# Exercise passage
● ● ● ●

Sunday, March 15, 2015
The AT40 Blog/March 17, 1984: They "Don't Know" all about Tracey Ullman
Comedians or comediennes don't make for great singers. Go through the list of comedians/comediennes and you 'll find no Top 40 songs being sung. You get Bill Cosby doing a take on Stevie Wonder's "Uptight" with his song "Little Ole Man" in 1967, but the comedian is mostly talking throughout the record.
And that's what made Tracey Ullman's appearance on American Top 40 in the spring of 1984 unique. She came in at No. 34, the highest debuting song of the week of March 17, 1984, with "They Don't Know," a song that was written and first recorded by Kirsty MacColl in 1979 with little success. When Ullman recorded it, her backing vocalist on the song was none other than the woman who wrote the song to begin with -- MacColl. Already a No. 2 hit in her native England, "They Don't Know" would ultimately peak at No. 8 and would be the only Top 40 hit in the U.S. for Ullman, born Trace Ullman in Slough, Berkshire, England, on December 30, 1959.
Ullman, though, was a comedienne, making her living on the British television show Three Of A Kind when she was approached by the wife of Stiff Records wife Dave Robinson at the local hairdresser if she wanted to make an album. Said Ullman, "I said, 'Yeah I want to make a record' I would've tried anything."

● ● ● ●

# Collected material
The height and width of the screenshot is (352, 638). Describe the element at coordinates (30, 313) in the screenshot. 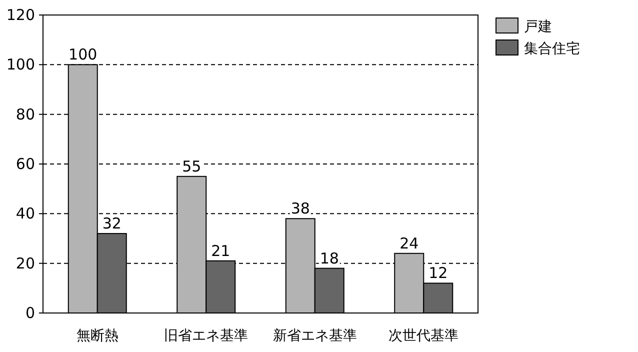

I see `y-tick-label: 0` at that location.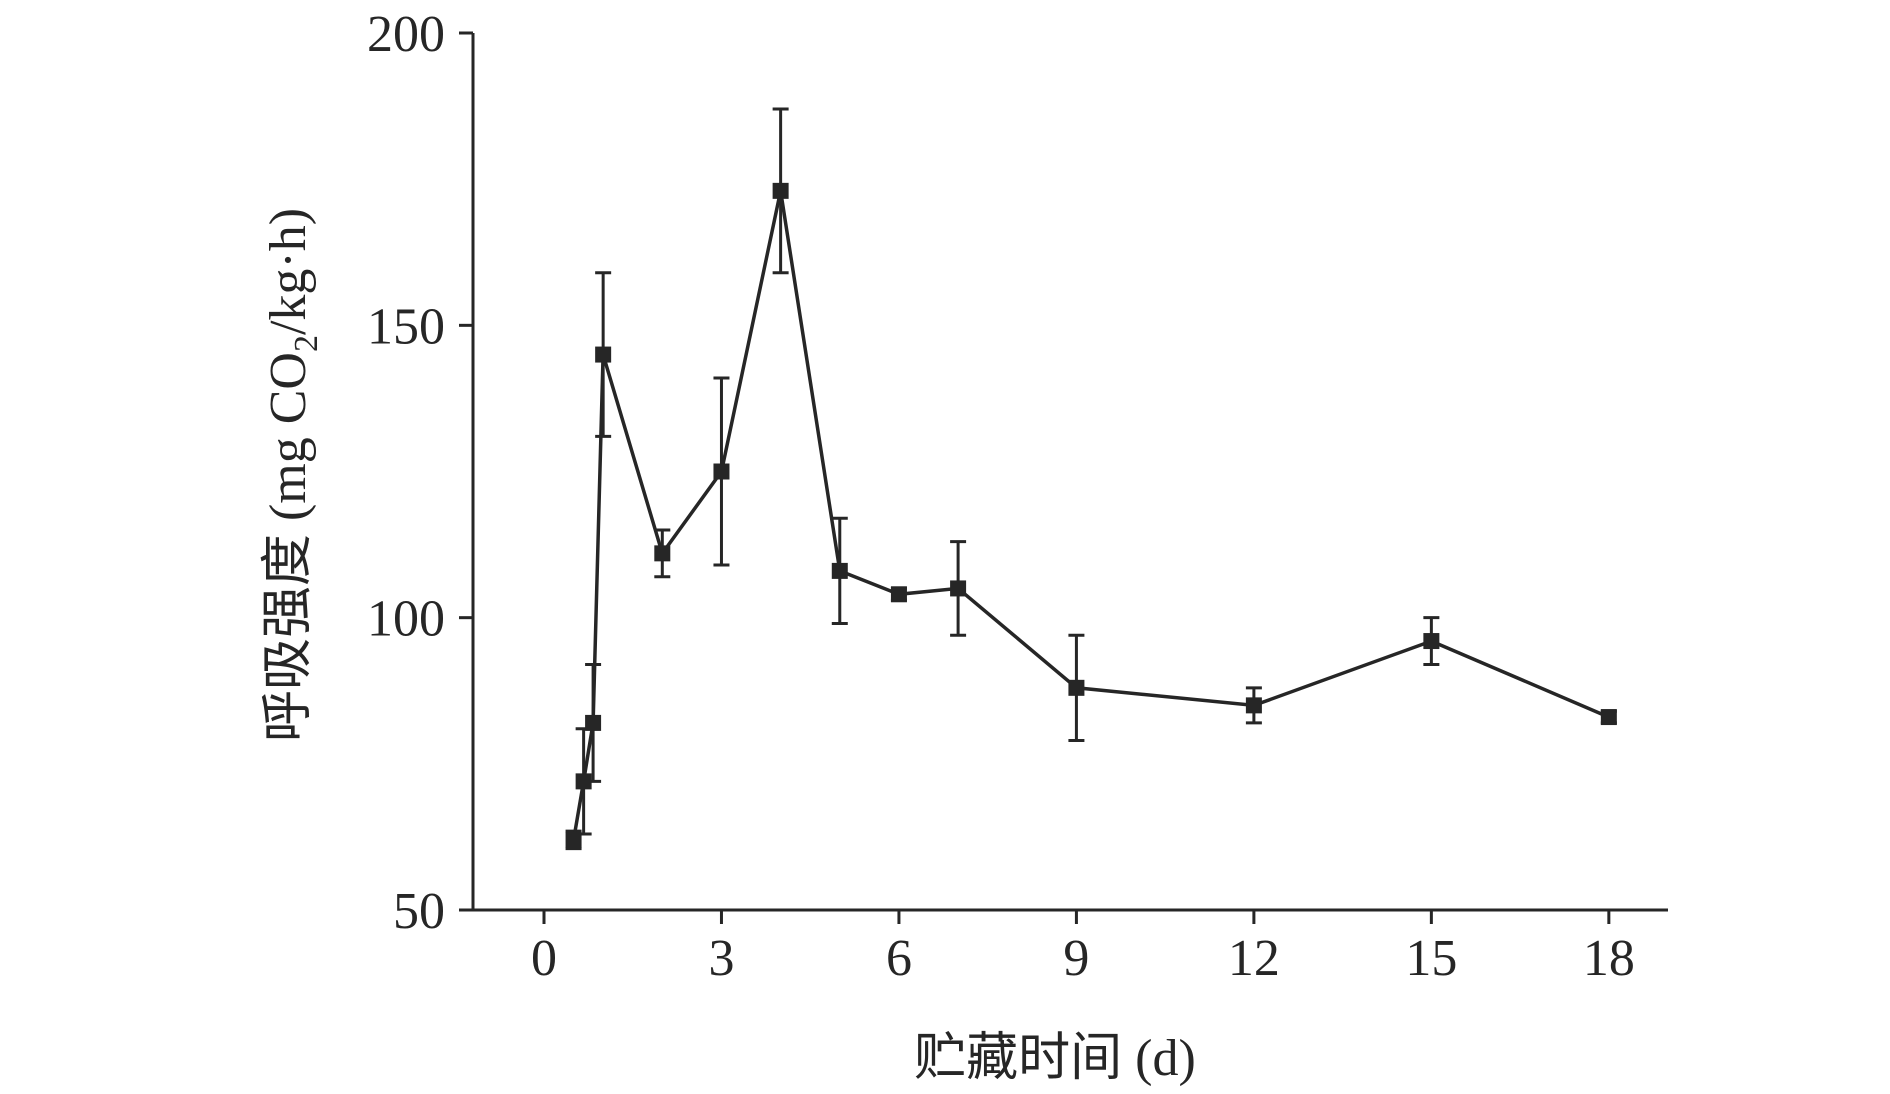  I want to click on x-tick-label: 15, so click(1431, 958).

● ● ● ●

# What this exercise asks
**1.** Translate this sentence from the blog post about Tracey Ullman into Spanish: "Comedians or comediennes don't make for great singers."
**2.** According to the blog post about Tracey Ullman, who wrote "They Don't Know" and first recorded it?

# Answers provided
**1.** Los comediantes o las comediantes no son grandes cantantes.

**2.** Kirsty MacColl wrote the song and first recorded it in 1979.